Woman Who Hired Hit Man To Kill Husband Sentenced To Life In Prison

Maryland Woman Who Hired Hit Man To Kill Husband Learns Her Fate

A White Marsh woman will spend the rest of her life in prison for hiring a hit man to kill her husband -- a man she has insisted subjected her to years of abuse.

A judge handed down the sentence Monday after jurors rejected Karla Porter's claim of self-defense and convicted her in August of first-degree murder. Prosecutors have disputed the allegations of abuse by William "Ray" Porter, arguing that she concocted them to justify a cold-blooded murder.

"The evidence at the trial was very clear. Every story that she told about these acts of alleged abuse we completely disproved," Deputy State's Attorney John Cox said Monday.

But Porter's defense team still tried to secure a lighter sentence by arguing that her husband would have killed her if she had not acted first. In one incident, her defense said, Ray Porter pointed a gun at his wife, threatened to kill her and told her, "Not one person is going to miss you."

Baltimore County Circuit Judge Robert E. Cahill Jr. sided with the state, ordering the 51-year-old Porter to spend life plus 40 years in prison without the possibility of parole. She was the sixth person sentenced in her husband's death, concluding a legal saga that has lasted nearly three years.

Porter lured her husband to his Towson gas station early on March 1, 2010, by intentionally triggering the security alarm at the business. She later joined Ray Porter at work, carrying on the morning routine until hired gunman Walter Bishop arrived, pulled a gun from his sweatshirt and opened fire. Karla Porter had contacted Bishop 53 times that morning, prosecutors said.

She was the one to call 911 and would later provide police with a false description of the shooter, telling investigators he was a young black man in a black sweatshirt.

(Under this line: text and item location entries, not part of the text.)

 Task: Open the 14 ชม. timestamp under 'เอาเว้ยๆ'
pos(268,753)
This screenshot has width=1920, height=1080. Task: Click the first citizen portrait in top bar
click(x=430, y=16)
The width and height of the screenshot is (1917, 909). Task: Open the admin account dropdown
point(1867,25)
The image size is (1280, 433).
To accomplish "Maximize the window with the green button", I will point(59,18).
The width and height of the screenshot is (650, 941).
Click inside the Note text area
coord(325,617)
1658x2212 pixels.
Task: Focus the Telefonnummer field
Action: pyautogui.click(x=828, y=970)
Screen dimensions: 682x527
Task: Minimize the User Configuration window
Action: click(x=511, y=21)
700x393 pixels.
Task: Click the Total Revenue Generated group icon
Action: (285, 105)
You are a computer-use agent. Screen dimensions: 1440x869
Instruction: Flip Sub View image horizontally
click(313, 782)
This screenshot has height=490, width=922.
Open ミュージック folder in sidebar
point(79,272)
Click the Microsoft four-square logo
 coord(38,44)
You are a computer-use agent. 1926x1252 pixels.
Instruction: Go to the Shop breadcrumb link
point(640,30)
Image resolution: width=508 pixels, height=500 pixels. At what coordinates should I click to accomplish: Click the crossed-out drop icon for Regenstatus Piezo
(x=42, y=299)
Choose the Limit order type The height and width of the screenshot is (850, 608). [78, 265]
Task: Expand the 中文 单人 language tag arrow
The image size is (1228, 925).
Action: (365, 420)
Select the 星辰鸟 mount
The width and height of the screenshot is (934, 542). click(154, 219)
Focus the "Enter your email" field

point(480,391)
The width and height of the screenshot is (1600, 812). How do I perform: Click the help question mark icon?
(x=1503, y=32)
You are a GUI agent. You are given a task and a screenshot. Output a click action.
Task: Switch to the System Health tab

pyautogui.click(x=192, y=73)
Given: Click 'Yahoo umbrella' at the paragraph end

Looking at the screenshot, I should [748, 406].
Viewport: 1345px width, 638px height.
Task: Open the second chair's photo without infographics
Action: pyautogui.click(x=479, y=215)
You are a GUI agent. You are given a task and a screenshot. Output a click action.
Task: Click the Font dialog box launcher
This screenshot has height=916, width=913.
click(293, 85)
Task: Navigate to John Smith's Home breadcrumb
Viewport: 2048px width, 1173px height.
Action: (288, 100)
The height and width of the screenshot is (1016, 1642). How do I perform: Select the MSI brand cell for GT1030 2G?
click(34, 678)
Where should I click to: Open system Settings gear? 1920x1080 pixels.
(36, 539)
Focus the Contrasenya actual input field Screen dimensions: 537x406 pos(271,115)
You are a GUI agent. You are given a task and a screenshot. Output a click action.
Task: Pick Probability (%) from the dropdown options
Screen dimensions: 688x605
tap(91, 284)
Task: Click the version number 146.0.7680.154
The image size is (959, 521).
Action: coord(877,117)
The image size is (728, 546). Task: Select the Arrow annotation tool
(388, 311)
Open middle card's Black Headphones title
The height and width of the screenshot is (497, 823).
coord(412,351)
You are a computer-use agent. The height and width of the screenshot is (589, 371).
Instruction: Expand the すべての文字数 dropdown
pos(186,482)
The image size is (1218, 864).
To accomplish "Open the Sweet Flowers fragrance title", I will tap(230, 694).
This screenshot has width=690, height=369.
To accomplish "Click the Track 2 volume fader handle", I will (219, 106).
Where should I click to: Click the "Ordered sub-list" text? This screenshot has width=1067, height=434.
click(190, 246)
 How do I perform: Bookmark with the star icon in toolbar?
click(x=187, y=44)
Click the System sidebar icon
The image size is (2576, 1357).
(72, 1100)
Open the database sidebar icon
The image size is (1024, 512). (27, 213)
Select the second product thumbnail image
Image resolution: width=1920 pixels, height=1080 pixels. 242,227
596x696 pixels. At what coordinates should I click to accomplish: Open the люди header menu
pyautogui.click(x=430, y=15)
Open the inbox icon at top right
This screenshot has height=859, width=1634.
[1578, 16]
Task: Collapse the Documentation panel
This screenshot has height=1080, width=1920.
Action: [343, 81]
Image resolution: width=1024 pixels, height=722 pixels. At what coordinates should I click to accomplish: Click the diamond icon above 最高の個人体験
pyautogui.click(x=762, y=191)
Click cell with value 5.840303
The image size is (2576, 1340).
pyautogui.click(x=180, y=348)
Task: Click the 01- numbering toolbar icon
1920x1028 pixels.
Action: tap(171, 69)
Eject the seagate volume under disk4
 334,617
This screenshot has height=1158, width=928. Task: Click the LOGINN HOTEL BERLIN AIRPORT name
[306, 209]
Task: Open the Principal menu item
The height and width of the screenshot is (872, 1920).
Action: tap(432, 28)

Porter's lawyers argued she wouldn't have considered such a course of action if not for the years of spousal abuse she endured. Defense attorney William B. Purpura said the case "dealt with what happened behind closed doors" but that witnesses corroborated her account.

Prosecutors seized on inconsistencies in those accounts, arguing that Karla Porter had exaggerated or fabricated the accusations against her husband.

"We're disappointed," Purpura said. The abuse "dates about 20 years. It's not just one day or two days. It's the aggregate abuse, verbal and physical, year after year. That has to be explained to a jury."

He said that his client deserved a lesser sentence and that he plans to appeal.

Karla Porter testified during trial that she arranged for the shooting death of her 49-year-old husband because she believed that was her only option. She said her husband wanted to move to Florida and she feared he would kill her there, where her family and friends would be unable to protect her.

"If Ray was alive, I would be dead," she said during the trial in August.

During her sentencing, Porter began to cry as her daughter spoke on her behalf.

"What I wouldn't give for one of her hugs," said Megan Porter, who is estranged from her father's family. She said the 30-minute phone calls from the Baltimore County Detention Center and brief visits separated by a glass partition from her mother are not the same.

"She won't be there to help me pick out my wedding dress, and she won't see me get married," she said.

Prosecutors had sought the death penalty for Porter until it was repealed by the state legislature this year. Gunman Walter Bishop, the first person convicted in the case, was eligible for the death sentence, but a jury decided not to sentence him to execution.

Previously, Porter's nephew, Seamus Coyle, who connected Porter with Bishop; Porter's sister, Susan M. Datta, who obtained the gun; Calvin Lee Mowers, who drove Bishop to the station, and Matthew Phillip Brown, who accompanied him, also were convicted and sentenced to prison.

Prosecutors said Porter offered Bishop $9,000 but paid only $400. He wanted the money to pay off child support.

Before handing down the sentence, Cahill said the facts of the case portrayed Porter as a "cold-hearted contract killer" and not a severely abused woman escaping a violent relationship.

Prosecutors said Porter previously asked another man, who had bought a house from the Porters, to kill her husband, weeks before she asked Bishop, but that man did not return her calls. He testified that he went to police about her offer because he feared he might be considered a suspect.

Ray Porter's parents and brother, who sat through many of the trials, said they take some comfort from the series of successful prosecutions.

"We don't have our son; the sentence won't change that," said Ray Porter's mother, Margaret Porter. "I think he [the judge] saw her true character."

Ray Porter's brother, Richard, agreed. "That's the true Karla Porter. She's a very manipulative person, very devious, I think. Sounds weird for us to say that because she's been in our family so long, but obviously she's lied and misled us for so long," he said. "We're glad the judge saw through that."